-- EXTRAIT SOURCE --
= = = = =

Quoi de mieux que le crayonné pastel et doux de Cati Baur pour célébrer l’arrivée du printemps et des beaux jours ? Sorti en avril 2023, cette nouvelle BD de l’autrice des Quatre Sœurs se penche sur l’histoire d’un groupe de jeunes femmes bien ancrées dans leur époque qui, lors d’une soirée un peu trop arrosée, ont l’idée a priori délirante d’ouvrir un bar associatif qu’elles appelleraient "Pisse mémé".
Un joli album qui redonne le sourire et remonte le moral
Certes, il y a quelques éléments scénaristiques assez peu crédibles qui facilitent grandement la mise en place de ce fameux bar au nom très... suggestif : la tante qui meurt et lègue une coquette somme à chacune de ses nièces qu’elle n’a pourtant jamais vues ou encore les jumelles Marthe et Camille issues d’une famille aisée qui peuvent faire jouer les relations de leur mère afin de compléter la cagnotte participative qui boucle le financement du bar.
Mais ces détails disparaissent rapidement devant le talent de l’autrice à rendre attachants ses personnages et à construire une intrigue qui tient la route. Que ce soit Marthe, Camille, Nora ou Marie, elles ont toutes des qualités et des défauts qui les rendent crédibles et permettent de facilement s’identifier à elles. Elles ne plaquent pas tout non plus du jour au lendemain pour se lancer à l’aveuglette dans leur projet né au cours d’une soirée arrosée. Elles sont au contraire plutôt réfléchies, ont des doutes et les expriment, même si ce côté aurait pu être davantage souligné.

= = = = =

-- RELEVÉ DES DONNÉES --
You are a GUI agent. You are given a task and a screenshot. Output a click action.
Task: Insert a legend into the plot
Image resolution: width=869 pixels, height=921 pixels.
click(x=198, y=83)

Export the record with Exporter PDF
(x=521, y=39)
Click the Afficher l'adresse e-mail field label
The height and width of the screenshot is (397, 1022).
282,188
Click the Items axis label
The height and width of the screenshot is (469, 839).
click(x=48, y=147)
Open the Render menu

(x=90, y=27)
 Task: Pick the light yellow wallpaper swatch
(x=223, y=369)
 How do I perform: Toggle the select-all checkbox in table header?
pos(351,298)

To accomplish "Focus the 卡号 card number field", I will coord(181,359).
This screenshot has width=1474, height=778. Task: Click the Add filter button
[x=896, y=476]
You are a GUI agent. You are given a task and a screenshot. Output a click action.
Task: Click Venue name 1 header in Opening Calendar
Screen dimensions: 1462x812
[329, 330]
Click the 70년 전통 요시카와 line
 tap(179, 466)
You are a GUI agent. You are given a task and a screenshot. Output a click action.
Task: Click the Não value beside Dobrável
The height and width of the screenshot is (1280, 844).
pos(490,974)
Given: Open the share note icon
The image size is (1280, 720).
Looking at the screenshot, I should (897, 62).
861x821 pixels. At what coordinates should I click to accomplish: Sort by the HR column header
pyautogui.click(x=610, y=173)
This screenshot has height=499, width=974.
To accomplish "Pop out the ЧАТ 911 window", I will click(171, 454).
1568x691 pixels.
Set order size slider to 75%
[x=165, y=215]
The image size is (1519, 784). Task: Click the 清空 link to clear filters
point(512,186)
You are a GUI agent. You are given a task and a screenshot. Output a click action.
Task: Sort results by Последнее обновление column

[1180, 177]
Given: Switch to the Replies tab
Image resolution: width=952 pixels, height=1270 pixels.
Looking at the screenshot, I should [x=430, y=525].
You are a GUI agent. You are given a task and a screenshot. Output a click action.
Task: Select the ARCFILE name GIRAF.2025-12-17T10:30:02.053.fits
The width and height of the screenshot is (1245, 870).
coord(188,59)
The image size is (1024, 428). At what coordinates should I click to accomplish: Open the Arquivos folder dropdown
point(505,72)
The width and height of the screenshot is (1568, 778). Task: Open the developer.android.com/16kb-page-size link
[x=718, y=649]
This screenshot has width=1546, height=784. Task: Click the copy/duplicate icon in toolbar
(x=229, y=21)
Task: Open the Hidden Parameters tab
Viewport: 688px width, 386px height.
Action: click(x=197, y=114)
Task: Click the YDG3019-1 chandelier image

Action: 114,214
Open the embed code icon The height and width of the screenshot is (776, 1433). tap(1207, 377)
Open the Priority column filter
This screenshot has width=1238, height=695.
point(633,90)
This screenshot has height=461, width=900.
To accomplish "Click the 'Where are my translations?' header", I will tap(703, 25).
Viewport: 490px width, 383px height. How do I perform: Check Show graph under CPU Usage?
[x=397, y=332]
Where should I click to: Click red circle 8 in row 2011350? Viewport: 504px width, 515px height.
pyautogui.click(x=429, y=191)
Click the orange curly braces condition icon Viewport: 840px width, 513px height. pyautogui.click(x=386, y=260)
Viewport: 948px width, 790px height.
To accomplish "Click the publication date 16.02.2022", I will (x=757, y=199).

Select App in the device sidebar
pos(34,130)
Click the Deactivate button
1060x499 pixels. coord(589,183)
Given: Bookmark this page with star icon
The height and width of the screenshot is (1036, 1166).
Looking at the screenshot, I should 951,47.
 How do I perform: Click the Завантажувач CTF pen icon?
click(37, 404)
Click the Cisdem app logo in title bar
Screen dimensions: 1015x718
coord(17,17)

= = = = =

-- TRAVAIL À FAIRE --
1. D'après la critique de BD, quel nom les jeunes femmes comptent-elles donner à leur bar associatif ?
2. Prolongez la critique de BD à partir de sa dernière phrase.
Les items n'ont aucun lien avec la critique de BD.

-- RÉSULTATS ATTENDUS --
1. Elles comptent l'appeler « Pisse mémé ».

2.
L’histoire est aussi ponctuée de moments franchement très drôles qui désacralisent au passage quelques tabous et font du bien au moral.
Il ne faut toutefois pas se laisser abuser par l’aspect visuel très "girly" et le résumé léger de cette BD plus engagée qu’il n’y paraît de prime abord. Elle évoque en effet sans fard des phénomènes sociaux contemporains comme le burn out, la charge mentale, les injonctions sociales (faire des enfants, être en couple), le poids du qu’en dira-t-on et bien d’autres encore. L’autrice réussit le tour de force de les mettre en lumière sans emphase, sans les dénaturer mais aussi sans les solutionner complètement, comme dans la vraie vie où les femmes doivent encore et toujours composer avec.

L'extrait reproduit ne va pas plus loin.